Vojtěch Bradáč

Personal information
- Date of birth: 6 October 1913
- Place of birth: Žižkov, Austria-Hungary
- Date of death: 30 March 1947 (aged 33)
- Position: Striker

Senior career*
- Years: Team / Apps / (Gls)
- 1926–1932: Viktoria Žižkov
- 1932–1936: Slavia Prague
- 1936–1937: FC Sochaux-Montbéliard
- 1937–1940: Slavia Prague
- 1940: Viktoria Žižkov
- 1941: Slavia Prague
- 1942: Sparta Prague
- 1942: Slavia Prague
- 1942–1945: SK Nusle

International career
- 1931–1938: Czechoslovakia / 9 / (5)

= Vojtěch Bradáč =

Czech footballer

Vojtěch Bradáč (6 October 1913 – 30 March 1947) was a Czech football player playing as a forward.

He played for clubs in Prague: after starting his career with Viktoria Žižkov in 1930, he moved to Slavia Prague in the 1931–32 season.

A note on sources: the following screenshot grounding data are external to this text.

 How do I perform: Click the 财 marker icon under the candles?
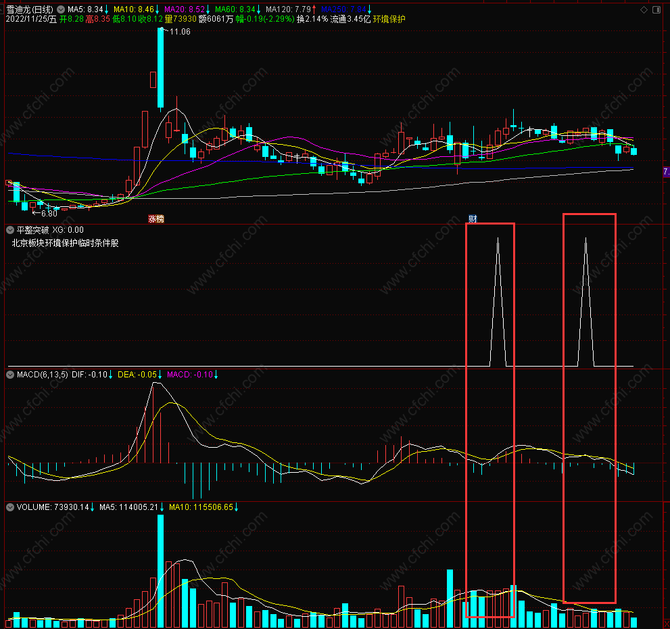point(473,219)
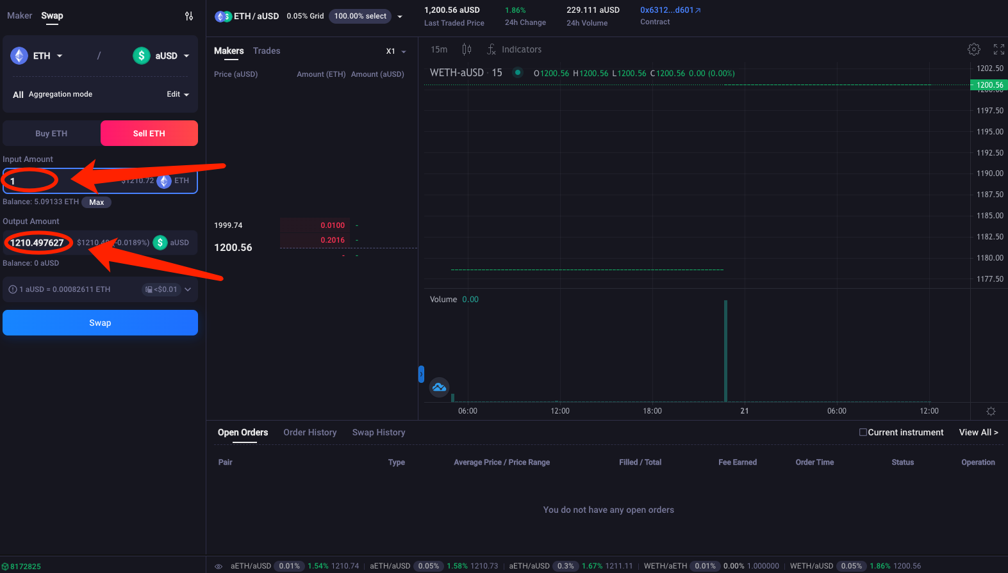Click the chart side panel collapse handle
The width and height of the screenshot is (1008, 573).
pos(421,374)
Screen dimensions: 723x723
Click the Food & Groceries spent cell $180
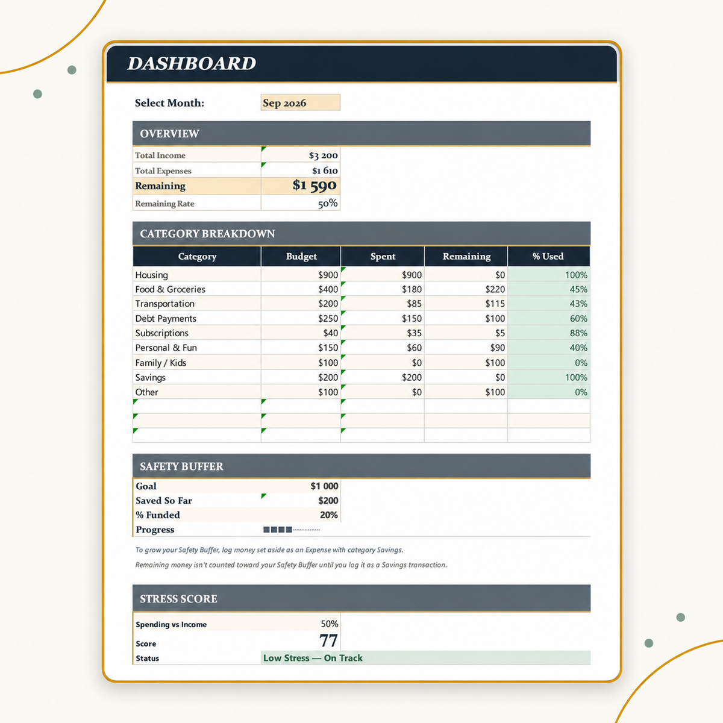(383, 289)
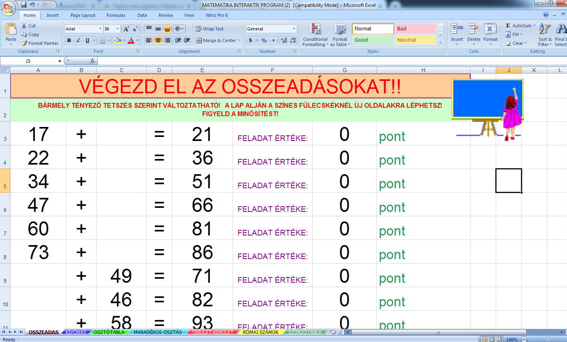Click the Insert cells icon

click(x=456, y=29)
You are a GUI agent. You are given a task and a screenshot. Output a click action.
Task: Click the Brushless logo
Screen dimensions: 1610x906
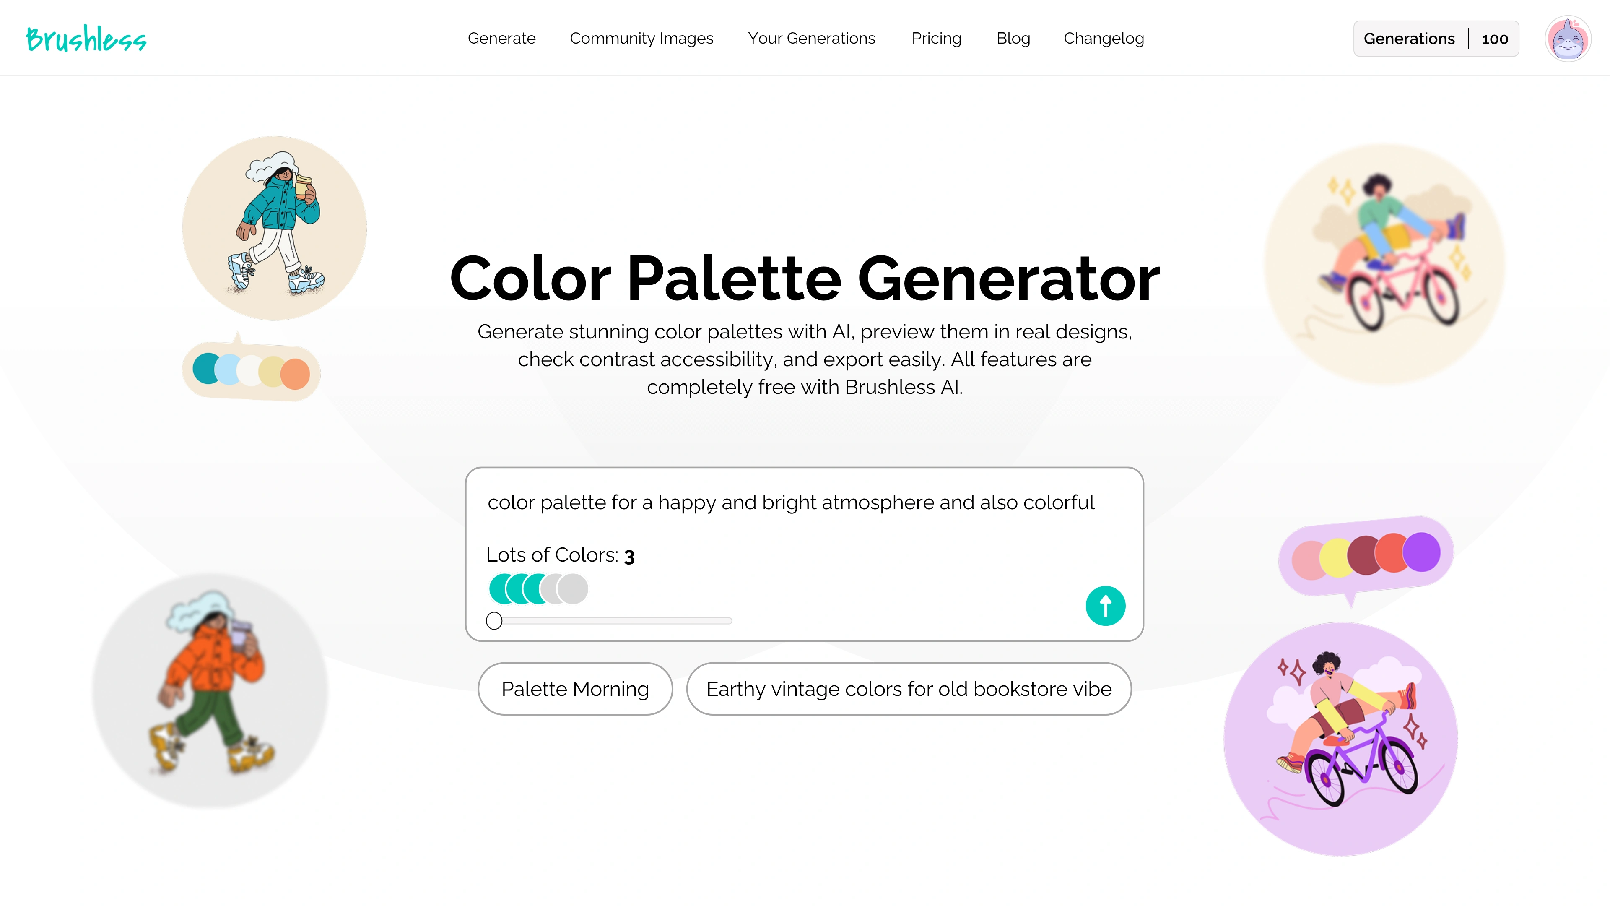86,39
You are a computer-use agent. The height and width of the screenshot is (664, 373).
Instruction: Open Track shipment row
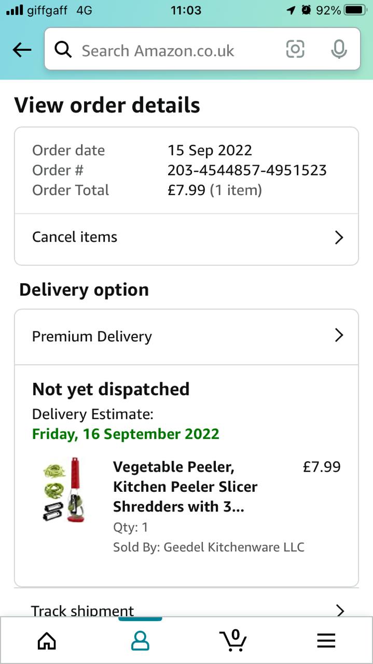pos(82,611)
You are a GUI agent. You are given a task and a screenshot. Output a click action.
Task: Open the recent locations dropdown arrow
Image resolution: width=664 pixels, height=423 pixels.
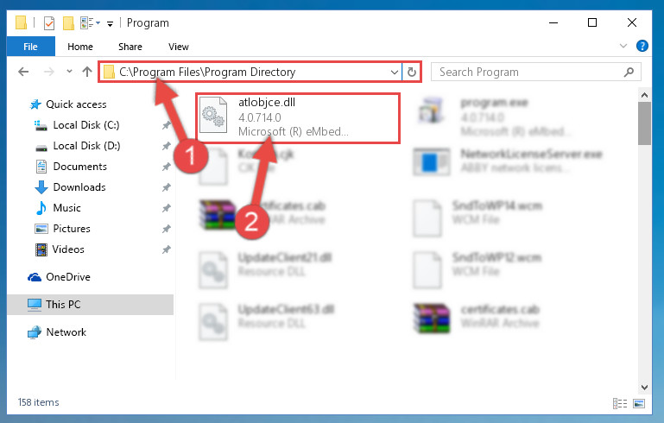point(69,72)
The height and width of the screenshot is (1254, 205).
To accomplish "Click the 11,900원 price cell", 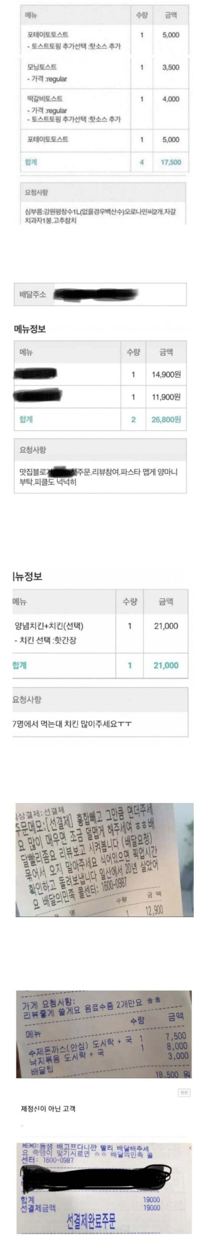I will (166, 397).
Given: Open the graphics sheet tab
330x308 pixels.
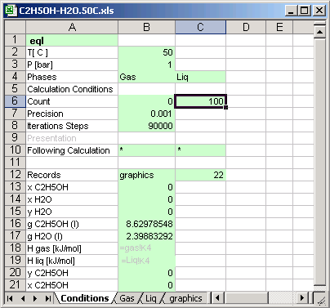Looking at the screenshot, I should [x=185, y=298].
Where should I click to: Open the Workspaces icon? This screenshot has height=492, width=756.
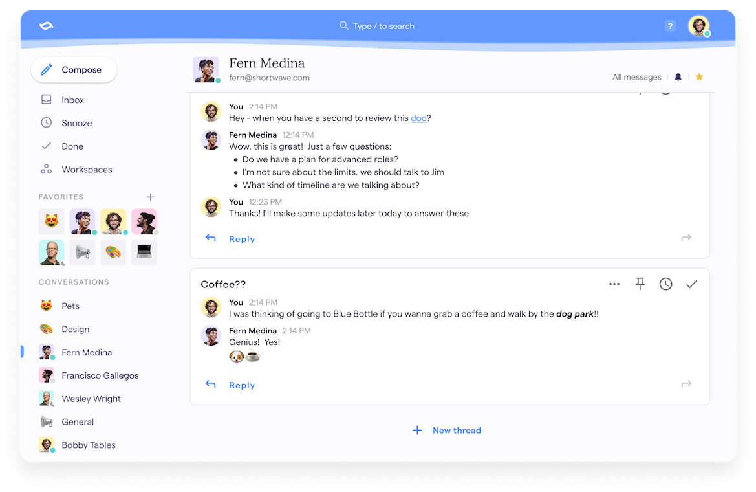(45, 169)
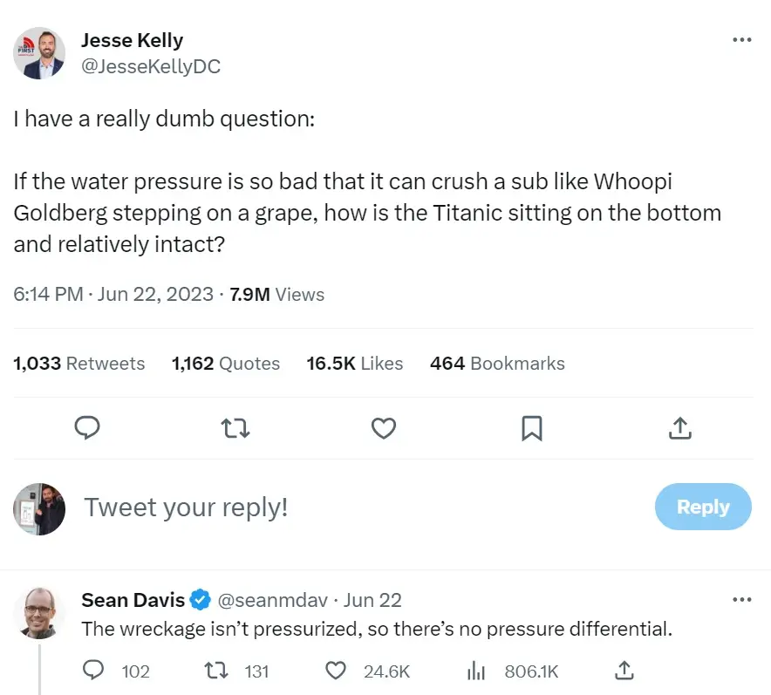Screen dimensions: 771x695
Task: View the 1,162 Quotes list
Action: point(225,364)
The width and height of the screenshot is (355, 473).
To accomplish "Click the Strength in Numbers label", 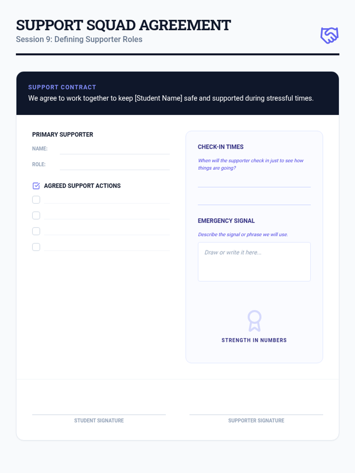I will [254, 340].
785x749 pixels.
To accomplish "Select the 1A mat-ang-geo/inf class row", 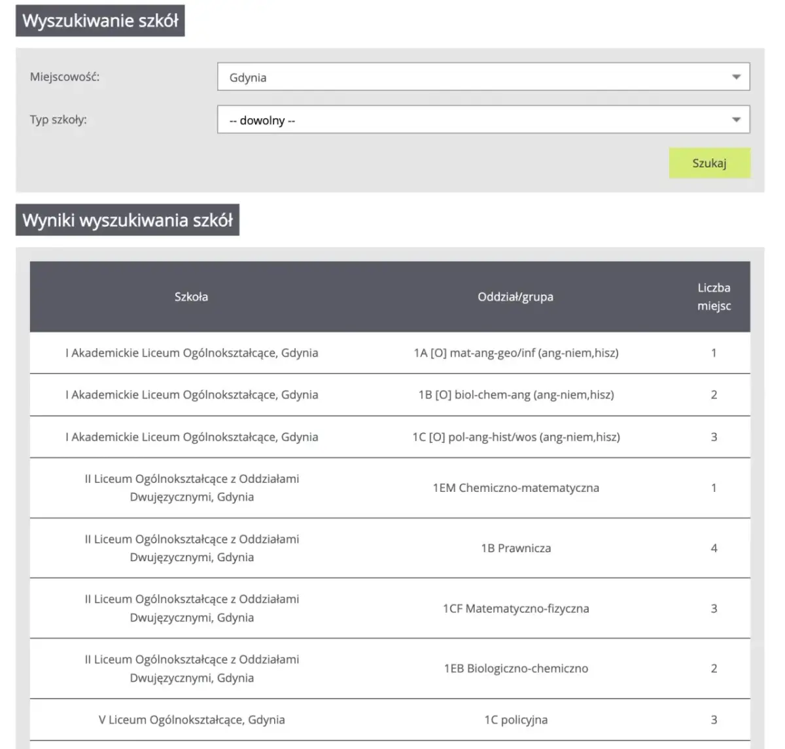I will click(515, 353).
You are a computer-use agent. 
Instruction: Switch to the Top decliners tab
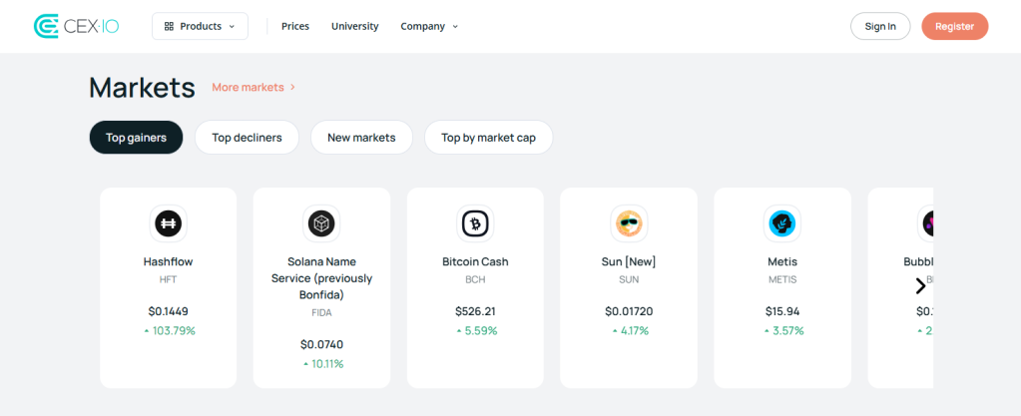click(247, 138)
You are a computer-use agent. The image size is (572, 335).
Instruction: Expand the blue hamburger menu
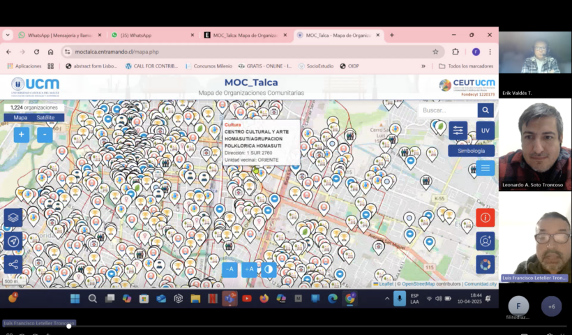[485, 168]
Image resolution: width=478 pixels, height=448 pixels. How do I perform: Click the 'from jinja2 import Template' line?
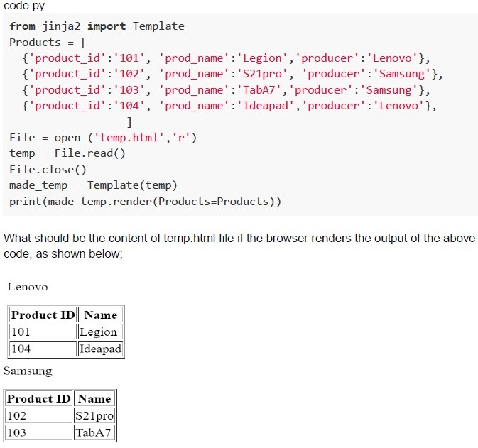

After a break in France, he re-joined Slavia, subsequently turning out for Žižkov again, Sparta Prague, Slavia again, and SK Nusle.

He played for the Czechoslovakia national team (9 matches/5 goals) and was part of the national team's squad at the 1938 FIFA World Cup, although he didn't play in the tournament.